2.      andere gevallen dan deze waarvoor de Vlaamse regering of de deputatie bevoegd is.

Aanleiding en context

Er werd een aanvraag voor een omgevingsvergunning ingediend bij het college van burgemeester en schepenen, die behandeld wordt volgens de vereenvoudigde procedure van het Omgevingsvergunningendecreet.

 

Projectnummer:

OMV_2020043063

Gegevens van de aanvrager:

Johannes en Noel Maes - Peynshaert met als adres Langstraat 37 te 2140 Antwerpen

Ligging van het project:

Langstraat 37 te 2140 Borgerhout (Antwerpen)

Kadastrale gegevens:

afdeling 24 sectie A nr. 363C11

Vergunningsplichten:

Stedenbouwkundige handelingen

Voorwerp van de aanvraag:

verbouwen van een eengezinswoning

 

Omschrijving stedenbouwkundige handelingen

 

Relevante voorgeschiedenis

-          10/12/1973: vergunning (179#11517) voor verbouwings- en voorgevelveranderingswerken.

 

Vergunde toestand/Geacht vergunde toestand

-          eengezinswoning van 2 bouwlagen onder zadeldak in gesloten bebouwing;

-          bouwdiepte van 16 meter op het gelijkvloers en ter hoogte van de linker perceelgrens op de eerste verdieping;

-          voorgevel in een lichte kleur bezetting.

 

Huidige toestand

-          eengezinswoning van 2 bouwlagen onder zadeldak in gesloten bebouwing;

-          bouwdiepte van 16 meter op het gelijkvloers en ter hoogte van de linker perceelgrens op de eerste verdieping;

-          voorgevel in een gele gevelsteen en houten buitenschrijnwerk gedragen door een blauwe hardstenen plint.

 

Gewenste toestand

-          eengezinswoning van 2 bouwlagen onder zadeldak in gesloten bebouwing;

-          bouwdiepte van 16 meter op het gelijkvloers en ter hoogte van de linker perceelgrens op de eerste verdieping;

-          voorgevel in een gele gevelsteen en zwart aluminium buitenschrijnwerk gedragen door een blauwe hardstenen plint.

 

Inhoud van de aanvraag

-          slopen van het wc volume;

-          openwerken en voorzien van een lichtstraat ter hoogte van de gelijkvloerse achterbouw;

-          inrichten van een slaap- en zolderkamer onder het zadeldak;

-          aanpassen van het buitenschrijnwerk in functie van de nieuwe interne indeling.

 

Argumentatie

Voorafgaand aan zijn beslissing neemt het college kennis van het verslag van de gemeentelijke omgevingsambtenaar.

 

Het verslag van de gemeentelijke omgevingsambtenaar luidt:

 

Adviezen

Er werden geen adviezen gevraagd.

 

Toetsing regelgeving en beleidsrichtlijnen

 

Plannen van aanleg, ruimtelijke uitvoeringsplannen en verkavelingen

Het eigendom is gelegen binnen de omschrijving van het gewestelijk ruimtelijk uitvoeringsplan GRUP Afbakening grootstedelijk gebied Antwerpen, goedgekeurd op 19 juni 2009.

 

Het eigendom is gelegen in het gewestplan Antwerpen (Koninklijk Besluit van 3 oktober 1979 en latere wijzigingen).

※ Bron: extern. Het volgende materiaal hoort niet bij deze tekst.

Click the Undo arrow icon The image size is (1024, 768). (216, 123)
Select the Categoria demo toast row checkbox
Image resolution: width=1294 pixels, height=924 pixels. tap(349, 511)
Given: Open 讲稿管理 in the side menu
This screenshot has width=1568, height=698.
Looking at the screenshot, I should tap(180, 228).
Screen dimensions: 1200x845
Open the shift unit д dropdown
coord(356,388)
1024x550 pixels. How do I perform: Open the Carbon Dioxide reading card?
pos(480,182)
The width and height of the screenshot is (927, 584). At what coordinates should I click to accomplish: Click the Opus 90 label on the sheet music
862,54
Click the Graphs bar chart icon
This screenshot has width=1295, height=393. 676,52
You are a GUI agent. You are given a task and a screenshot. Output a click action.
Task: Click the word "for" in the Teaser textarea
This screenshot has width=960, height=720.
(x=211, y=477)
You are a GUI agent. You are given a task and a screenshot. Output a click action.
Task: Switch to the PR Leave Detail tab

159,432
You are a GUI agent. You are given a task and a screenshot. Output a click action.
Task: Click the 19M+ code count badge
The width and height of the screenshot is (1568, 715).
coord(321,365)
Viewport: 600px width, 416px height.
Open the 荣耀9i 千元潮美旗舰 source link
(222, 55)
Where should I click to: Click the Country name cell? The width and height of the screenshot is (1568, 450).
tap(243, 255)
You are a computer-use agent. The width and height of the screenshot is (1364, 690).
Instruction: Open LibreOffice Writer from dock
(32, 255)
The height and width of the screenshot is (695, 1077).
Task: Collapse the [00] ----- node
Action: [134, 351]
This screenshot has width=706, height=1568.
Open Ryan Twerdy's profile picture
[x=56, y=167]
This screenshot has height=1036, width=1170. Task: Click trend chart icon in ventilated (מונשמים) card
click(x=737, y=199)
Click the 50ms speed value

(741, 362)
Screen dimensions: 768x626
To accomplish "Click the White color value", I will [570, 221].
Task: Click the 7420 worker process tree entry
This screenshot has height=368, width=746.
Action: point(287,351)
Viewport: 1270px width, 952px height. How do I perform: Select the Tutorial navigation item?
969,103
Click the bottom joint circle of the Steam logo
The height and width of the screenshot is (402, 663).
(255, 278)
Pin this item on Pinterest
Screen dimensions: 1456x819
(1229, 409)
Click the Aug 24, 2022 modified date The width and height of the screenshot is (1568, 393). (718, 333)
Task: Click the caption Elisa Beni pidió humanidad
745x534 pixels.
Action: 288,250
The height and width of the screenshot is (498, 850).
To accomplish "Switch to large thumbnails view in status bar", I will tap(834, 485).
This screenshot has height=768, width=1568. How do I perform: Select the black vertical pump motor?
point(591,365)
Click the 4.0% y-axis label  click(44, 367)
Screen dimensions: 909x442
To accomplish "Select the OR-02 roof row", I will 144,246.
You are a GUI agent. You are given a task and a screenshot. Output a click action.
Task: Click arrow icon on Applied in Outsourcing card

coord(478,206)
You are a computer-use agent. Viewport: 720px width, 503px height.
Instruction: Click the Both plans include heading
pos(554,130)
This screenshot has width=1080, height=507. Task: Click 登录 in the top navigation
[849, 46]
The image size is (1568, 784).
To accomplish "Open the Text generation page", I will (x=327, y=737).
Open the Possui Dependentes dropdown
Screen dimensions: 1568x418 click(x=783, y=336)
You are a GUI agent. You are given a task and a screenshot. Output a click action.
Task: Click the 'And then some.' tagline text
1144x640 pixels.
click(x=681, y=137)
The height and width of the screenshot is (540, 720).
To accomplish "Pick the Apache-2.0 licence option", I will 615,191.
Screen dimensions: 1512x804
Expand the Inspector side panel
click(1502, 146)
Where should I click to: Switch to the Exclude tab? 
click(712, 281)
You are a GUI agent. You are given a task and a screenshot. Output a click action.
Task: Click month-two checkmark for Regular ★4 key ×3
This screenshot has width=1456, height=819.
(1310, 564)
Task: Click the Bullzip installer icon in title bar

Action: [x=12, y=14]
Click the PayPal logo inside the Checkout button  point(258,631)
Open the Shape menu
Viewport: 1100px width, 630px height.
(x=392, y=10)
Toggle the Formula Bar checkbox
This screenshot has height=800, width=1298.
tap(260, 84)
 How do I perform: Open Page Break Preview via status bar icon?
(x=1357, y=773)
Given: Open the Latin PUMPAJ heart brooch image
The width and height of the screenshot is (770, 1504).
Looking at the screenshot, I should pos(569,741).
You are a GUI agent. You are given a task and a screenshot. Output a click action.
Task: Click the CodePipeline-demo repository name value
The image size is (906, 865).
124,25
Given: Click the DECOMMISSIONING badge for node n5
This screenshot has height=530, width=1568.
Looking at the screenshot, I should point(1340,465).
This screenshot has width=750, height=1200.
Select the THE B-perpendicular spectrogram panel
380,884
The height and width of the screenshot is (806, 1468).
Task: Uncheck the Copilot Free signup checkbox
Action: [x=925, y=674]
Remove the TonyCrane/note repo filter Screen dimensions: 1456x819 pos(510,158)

Het eigendom ligt, volgens dit van kracht zijnde gewestplan, in een woongebied. De woongebieden zijn bestemd voor wonen, alsmede voor handel, dienstverlening, ambacht en kleinbedrijf voor zover deze taken van bedrijf om redenen van goede ruimtelijke ordening niet in een daartoe aangewezen gebied moeten worden afgezonderd, voor groene ruimten, voor sociaal-culturele inrichtingen, voor openbare nutsvoorzieningen, voor toeristische voorzieningen, voor agrarische bedrijven. Deze bedrijven, voorzieningen en inrichtingen mogen echter maar worden toegestaan voor zover ze verenigbaar zijn met de onmiddellijke omgeving. (Artikel 5 van het Koninklijk Besluit van 28 december 1972 betreffende de inrichting en toepassing van de ontwerpgewestplannen en de gewestplannen.)

 

(Gewestelijke ruimtelijke uitvoeringsplannen (GRUP's) kan u raadplegen via https://omgeving.vlaanderen.be/grup. Het gewestplan kan u raadplegen via https://omgeving.vlaanderen.be/gewestplan.)

De aanvraag ligt niet in een verkaveling.

 

De aanvraag is in overeenstemming met de bepalingen van het gewestplan.

 

Gewestelijke stedenbouwkundige verordeningen

-          Hemelwater: het besluit van de Vlaamse regering van 5 juli 2013 houdende vaststelling van een gewestelijke stedenbouwkundige verordening inzake hemelwaterputten, infiltratievoorzieningen, buffervoorzieningen en gescheiden lozing van afvalwater en hemelwater (verder genoemd verordening hemelwater).
(De verordening hemelwater kan u raadplegen via https://omgeving.vlaanderen.be, ga naar Decreten en uitvoeringsbesluiten > Verordeningen > verordening hemelwater)
De verordening hemelwater is niet van toepassing op de aanvraag.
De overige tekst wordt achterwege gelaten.